The Boy and the Heron is a sad film, but also probably Miyazaki’s most essential to date, inspired by classic coming-of-age of Japanese literature titled How do you live?, which is also the Japanese title of the film and, frankly, a much better way to characterise the film. He didn’t make just a fantasy story; he made a statement to pass on to the next generation. His message is an acknowledgement that growing up is hard, painful, and unreasonable, that the world is unfair and complex, and that nothing is black-and-white. For all the bleakness, he leaves us with a point about hope because the journey of growing up is arduous but necessary.
Verdict: 5 out of 5
One for all ages. A final offering from one of the most influential artists of our era.
Master Gardener
Paul Schrader’s latest is the final piece on the thematic trilogy he began with First Reformed and followed with The Card Counter, about serious men holding back on their violent nature in the hopes of achieving redemption. ”Man in the room”, Schrader calls it, characterising not only the style but also the mood of these pieces – quiet, contemplative, serious. A man in a room puts his testosterone in check, holds back on his nature, and fights to find peace with himself.
This time around, the man is Narvel (Joel Edgerton), the chief gardener at the lavish estate of wealthy dowager Norma (Sigourney Weaver). Narvel finds peace in the meticulous details of his craft; he muses poetically about its pleasures, like the smell of a flower, minty at certain times of the year: “it gives you a real buzz, like the buzz you get just before pulling the trigger”.
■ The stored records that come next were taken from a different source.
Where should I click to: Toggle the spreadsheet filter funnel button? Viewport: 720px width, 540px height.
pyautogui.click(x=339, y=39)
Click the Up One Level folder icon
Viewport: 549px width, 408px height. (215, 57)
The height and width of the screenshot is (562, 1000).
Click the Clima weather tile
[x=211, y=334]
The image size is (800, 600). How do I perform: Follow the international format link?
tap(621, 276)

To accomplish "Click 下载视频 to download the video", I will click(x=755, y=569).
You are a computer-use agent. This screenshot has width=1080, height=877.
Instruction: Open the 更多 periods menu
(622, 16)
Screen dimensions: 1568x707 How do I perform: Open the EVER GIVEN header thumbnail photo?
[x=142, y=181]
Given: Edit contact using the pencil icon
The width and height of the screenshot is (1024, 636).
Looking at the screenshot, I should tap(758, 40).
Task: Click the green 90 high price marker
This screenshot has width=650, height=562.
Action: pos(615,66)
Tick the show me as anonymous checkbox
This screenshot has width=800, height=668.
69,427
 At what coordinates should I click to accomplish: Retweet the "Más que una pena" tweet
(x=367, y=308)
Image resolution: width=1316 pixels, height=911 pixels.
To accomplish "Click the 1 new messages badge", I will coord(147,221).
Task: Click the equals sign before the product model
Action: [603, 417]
Norma introduces Narvel to her orphaned grandniece Maya (Quintessa Swindel), whom he has to train so she can take over the garden and eventually keep it in the family.
Narvel is warm towards Maya but always in a professional manner, until the day she comes to the garden with bruises. Narvel’s instinct to protect risks his job and relationship with Norma, but also risks revealing to the world his secret – that he’s an ex-white supremacist on witness protection.
I don’t see Schrader as interested in this story as he is in the other two films. Narvel is a compelling character, and Edgerton plays him with careful stoicism, but there’s a strange heavy-handedness in Schrader’s narrative style that doesn’t match the visual language of the film. Quiet moments of observation are followed by blatant metaphors – gardening is a way for Narvel to expose his divisive philosophies (“gardening is the manipulation of the natural world, a creation of order where order is appropriate”). Still, it’s all capped by rushed melodramatic moments that feel rather like a narrative necessity Schrader wasn’t particularly interested in.
The idea behind the film is exciting, and encapsulates well the themes Schrader developed in the previous two films. But it also serves as an interesting call back to another Schrader work, when he redoes the climax of Taxi Driver (which hewrote) with different stakes and a different – more civilised – outcome. If anything, that moment explains everything about Master Gardener, a film made by a 77-year-old man in an internal fight against his violent instincts.
Verdict: 3 out of 5
For older men with a soft spot for films about redemption, but think Clint Eastwood is too corny.